• _Excerpt to read_
The thing is, I can look at classic Doctor Who objectively...I'm just not sure I want to. On a very basic level, I just love classic Doctor Who, and at a certain point, that love became unconditional. No other show provokes this reaction in me, even other shows I care about deeply. Something about Doctor Who short circuits my critical faculties, allowing me to sweep aside a story's sometimes considerable faults and just enjoy the parts that work.
As for why this is...well, it helps that, as far as I'm concerned, the show has never cast a bad Doctor. Each actor brings something brilliant to the role - for the classic Doctors, there's William Hartnell's irascible curiosity, Patrick Troughton's ability to cloak an engimatic brilliance behind a playful exterior, Jon Pertwee's righteous swashbuckler, Tom Baker's complete alien lunacy, Peter Davison's quiet but unbreakable decency, Colin Baker's extremely entertaining brand of theatricality, Sylvester McCoy's sense that the entire cosmos rested on his shoulders, and Paul McGann's ability to tap into a more human (no, not half) side of the Doctor on which the new series would later capitalize. If a show's only as good as its leading man, then the show has always been pretty damn good, I'd say. Even if nothing else is working in a story, I can find plenty to enjoy in just spending time with the Doctor.
I'd also like to turn to something Steven Moffat said way back in 1995, in a semi-infamous round table discussion in which he declared the show "laughable" and "actually pretty shabby a lot of the time", and roundly criticized the production teams for trying to do things they didn't have the ability to pull off. (In fairness to him, he's since retracted most of this.) He argued that the underlying concept of Doctor Who was so strong, and that sometimes stories would feature moments or ideas powerful enough in isolation that they could "dupe you into believing the programme was better than it really was."

• _Problems to work on_
**a)** Sum up the piece on classic Doctor Who in two sentences.
**b)** Write the next part of the piece on classic Doctor Who, picking up after its final sentence.

• _Given material_
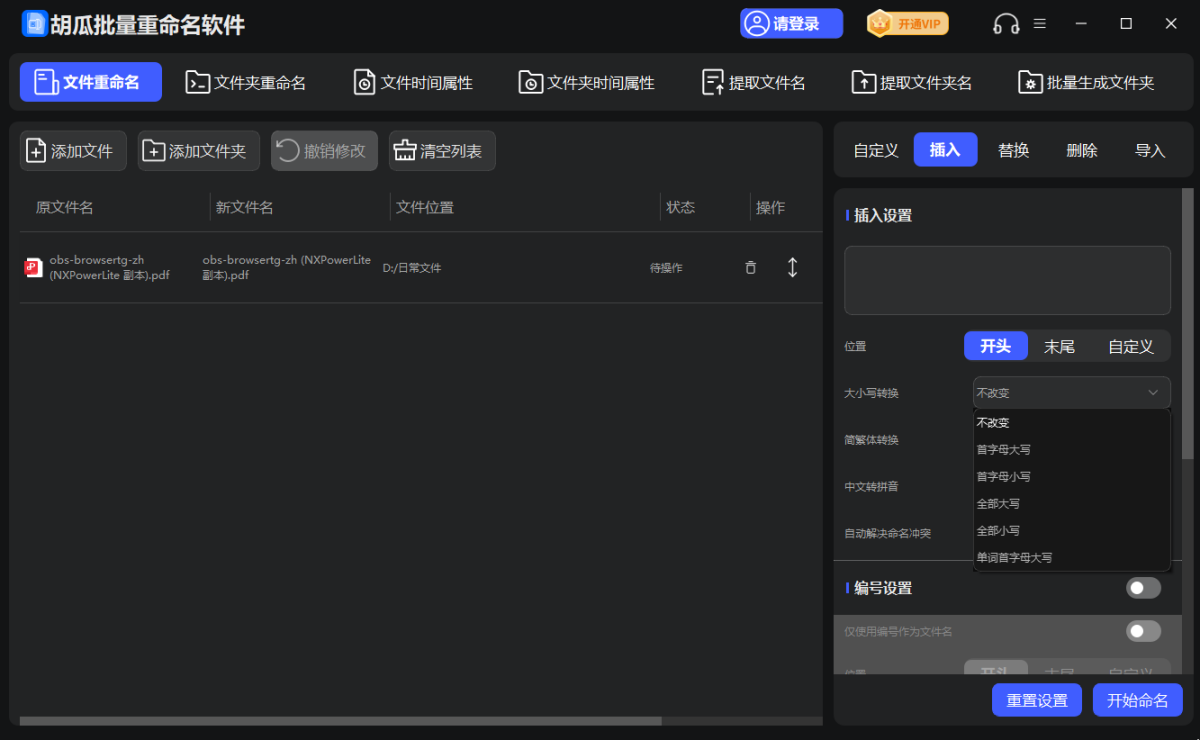Click the 开通VIP crown badge
This screenshot has height=740, width=1200.
(x=907, y=24)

• _The results_
**a)** The writer loves classic Doctor Who unconditionally, enough to sweep aside a story's faults and enjoy the parts that work. That love rests partly on the view that every actor cast as the Doctor has brought something brilliant to the role, and partly on Steven Moffat's 1995 argument that the show's strong concept and powerful isolated moments could make it seem better than it really was.

**b)**
I think he was actually on the right track here, even if I disagree with how he appraised the show back then. There's something so powerful about the basic idea of Doctor Who, something so simple and yet so vast, that it doesn't matter if the execution falls short of the concept. The Doctor can go anywhere in space and time, and when he gets there, he tries to do the right thing. He's a citizen of the universe, and a gentleman to boot, as the First Doctor once observed in one of many speeches he got that were shockingly well-written.
That's another part of it, I think. Consider "The Dalek Invasion of Earth." Just when you think you've got this show pegged, just when you've decided the pacing is unforgivably slow and the special effects are too awful to watch, the very same instant it drops a horrible narrative contrivance to explain a companion leaving...it hits you with something like this.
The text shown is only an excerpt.